» What is needed
Going through the data below, copy out each line where the word "target" shows up.

» Source data
+-------+

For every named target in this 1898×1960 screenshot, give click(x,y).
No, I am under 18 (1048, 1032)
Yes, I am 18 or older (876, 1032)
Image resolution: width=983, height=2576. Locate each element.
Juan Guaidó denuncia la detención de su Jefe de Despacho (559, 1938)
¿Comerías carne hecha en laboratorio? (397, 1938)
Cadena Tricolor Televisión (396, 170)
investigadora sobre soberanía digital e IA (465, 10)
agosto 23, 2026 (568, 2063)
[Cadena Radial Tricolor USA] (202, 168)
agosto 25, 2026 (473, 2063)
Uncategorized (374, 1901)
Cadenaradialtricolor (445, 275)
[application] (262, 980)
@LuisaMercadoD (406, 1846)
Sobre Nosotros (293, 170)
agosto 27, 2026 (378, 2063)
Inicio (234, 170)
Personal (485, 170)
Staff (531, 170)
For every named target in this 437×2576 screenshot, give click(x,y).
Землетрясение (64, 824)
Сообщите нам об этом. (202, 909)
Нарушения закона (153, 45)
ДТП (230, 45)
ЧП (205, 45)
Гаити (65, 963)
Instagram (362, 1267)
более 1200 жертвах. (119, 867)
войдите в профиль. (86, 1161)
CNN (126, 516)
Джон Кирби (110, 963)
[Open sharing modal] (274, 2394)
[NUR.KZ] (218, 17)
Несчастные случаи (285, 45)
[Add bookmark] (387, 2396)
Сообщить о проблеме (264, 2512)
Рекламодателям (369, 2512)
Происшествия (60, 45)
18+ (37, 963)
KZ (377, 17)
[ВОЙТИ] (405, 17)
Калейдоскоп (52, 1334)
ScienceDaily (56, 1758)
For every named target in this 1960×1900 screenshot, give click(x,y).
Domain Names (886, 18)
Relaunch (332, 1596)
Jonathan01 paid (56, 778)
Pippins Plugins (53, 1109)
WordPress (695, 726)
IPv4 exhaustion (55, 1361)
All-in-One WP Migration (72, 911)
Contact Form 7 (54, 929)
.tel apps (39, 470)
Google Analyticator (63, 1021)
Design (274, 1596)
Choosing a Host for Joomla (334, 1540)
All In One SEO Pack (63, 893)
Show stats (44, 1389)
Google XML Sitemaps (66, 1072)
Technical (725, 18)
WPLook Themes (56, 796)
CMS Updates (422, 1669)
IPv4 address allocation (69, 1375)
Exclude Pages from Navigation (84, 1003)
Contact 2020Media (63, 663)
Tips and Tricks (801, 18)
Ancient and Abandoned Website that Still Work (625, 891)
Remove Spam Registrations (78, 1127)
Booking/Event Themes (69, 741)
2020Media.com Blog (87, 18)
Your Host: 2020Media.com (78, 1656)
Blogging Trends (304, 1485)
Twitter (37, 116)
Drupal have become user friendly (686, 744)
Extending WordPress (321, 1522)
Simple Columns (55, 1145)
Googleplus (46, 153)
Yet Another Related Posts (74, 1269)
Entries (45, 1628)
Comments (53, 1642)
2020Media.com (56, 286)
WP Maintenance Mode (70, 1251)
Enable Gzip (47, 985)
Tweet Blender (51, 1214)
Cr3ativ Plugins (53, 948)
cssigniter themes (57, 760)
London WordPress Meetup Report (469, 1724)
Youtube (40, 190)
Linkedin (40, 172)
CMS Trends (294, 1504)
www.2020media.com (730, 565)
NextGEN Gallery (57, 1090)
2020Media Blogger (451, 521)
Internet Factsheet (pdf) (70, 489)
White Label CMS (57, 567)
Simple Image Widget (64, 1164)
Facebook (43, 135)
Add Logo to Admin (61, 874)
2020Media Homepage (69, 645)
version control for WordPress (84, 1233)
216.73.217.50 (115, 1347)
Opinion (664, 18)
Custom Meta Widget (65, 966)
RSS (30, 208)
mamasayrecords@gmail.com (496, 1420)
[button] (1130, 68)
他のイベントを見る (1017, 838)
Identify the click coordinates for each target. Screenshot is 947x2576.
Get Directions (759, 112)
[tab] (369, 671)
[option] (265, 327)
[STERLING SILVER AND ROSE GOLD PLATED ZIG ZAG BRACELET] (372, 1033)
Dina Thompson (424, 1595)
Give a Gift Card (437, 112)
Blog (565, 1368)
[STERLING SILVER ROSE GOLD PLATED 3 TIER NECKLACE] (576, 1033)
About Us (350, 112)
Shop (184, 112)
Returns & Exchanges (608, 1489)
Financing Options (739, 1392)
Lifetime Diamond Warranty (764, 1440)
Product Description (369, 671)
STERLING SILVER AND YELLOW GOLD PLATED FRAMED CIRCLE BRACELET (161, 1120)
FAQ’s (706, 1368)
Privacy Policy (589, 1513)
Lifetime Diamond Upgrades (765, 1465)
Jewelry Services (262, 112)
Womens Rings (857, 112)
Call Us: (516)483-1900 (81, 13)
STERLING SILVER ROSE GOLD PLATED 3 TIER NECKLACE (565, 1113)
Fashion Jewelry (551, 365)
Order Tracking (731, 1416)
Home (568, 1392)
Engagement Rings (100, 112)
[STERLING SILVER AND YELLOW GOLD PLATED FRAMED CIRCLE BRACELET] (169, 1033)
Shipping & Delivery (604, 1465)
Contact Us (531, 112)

+-------+

» Written reply
For every named target in this 1898×1960 screenshot, give click(x,y).
For every named target in this 437×2576 screenshot, give click(x,y).
For every named target in this 1960×1900 screenshot, give click(x,y).
Identify the click coordinates for each target. Screenshot is 947x2576.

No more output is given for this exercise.